Termites, also known as white ants are common pests of upland rice in West Africa where they may cause serious damage during dry periods. They may also occur in lowland areas in light texture soils. They generally attack plants in their later growth stage by hollowing out their root system and filling it with soil resulting in the lodging of the rice plants. The attacked plants are then predisposed to further damage by ground-dwelling pests such as rodents, ants, and secondary infection by fungi and bacteria. Damaged plants can easily be pulled up by hand because the roots are severed.
- Plant resistant varieties whenever available. "LAC 23", "NERICA 1", "NERICA 5" and "NERICA 14" are resistant to termites. In experiments in Nigeria "NERICA 5" and "NERICA 1" had lower levels of termite attack than other rice varieties tested ("NERICA 2", "NERICA 3", "NERICA 4", "NERICA 6" and "NERICA 7", "LAC 23" and "OS 6"). "NERICA 2" and "NERICA 3" showed some levels of tolerance (WARDA; Nwilene et al., 2008)

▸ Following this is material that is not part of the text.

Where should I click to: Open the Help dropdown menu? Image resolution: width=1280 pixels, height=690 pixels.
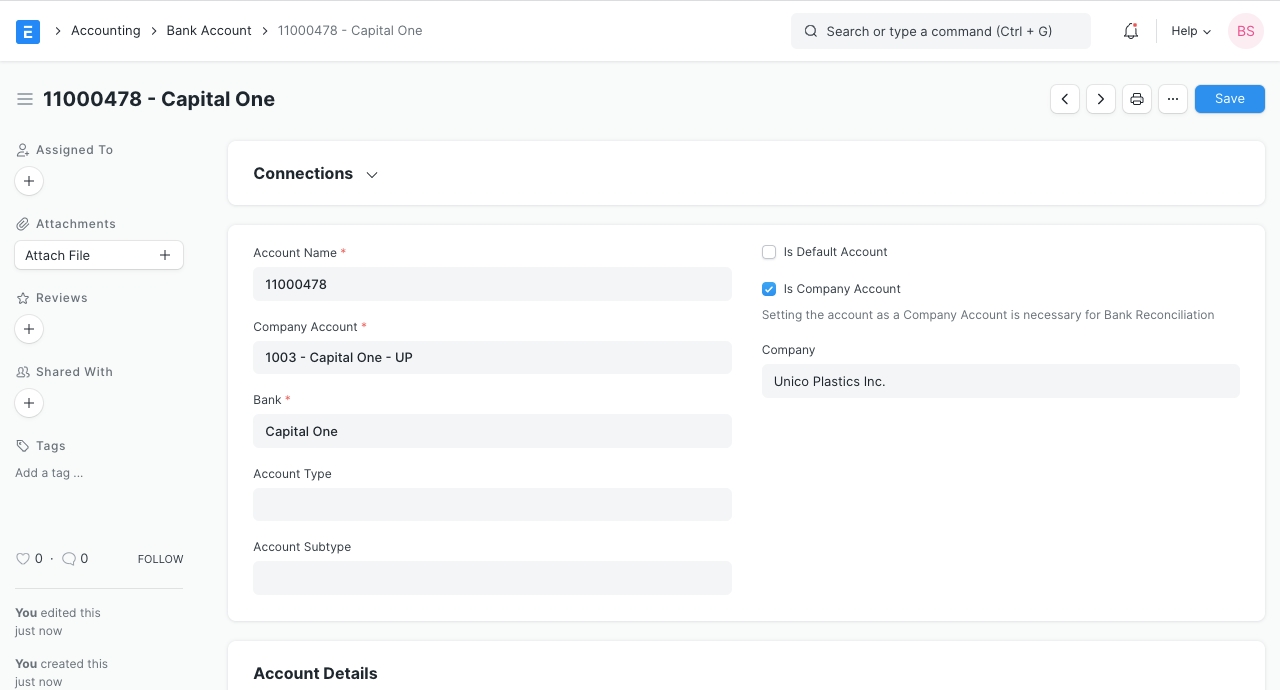pos(1191,31)
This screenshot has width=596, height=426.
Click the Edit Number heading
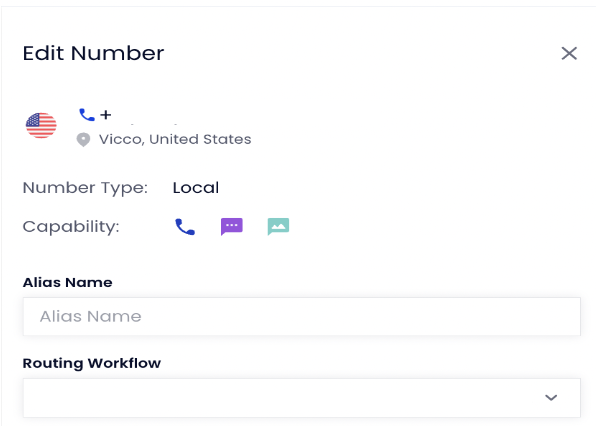94,53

- Use neem products. They provide effective control of termites on rice fields. In experiments in Nigeria 2 litres of neem seed oil (Cobeneem) mixed with 1 litre of water and 10 g of detergent soap (OMO) applied in an area of 900 m2 gave the best protection against termite attack, followed by neem powder (800 kg per ha). Applications were done close to the rice hills along the rows (Nwilene et al., 2008). For more information on Neem click here
- The application of red palm oil mixed with pawpaw is an indigenous control practice. The mixture attracts soldier ants that attack and drive away the termites.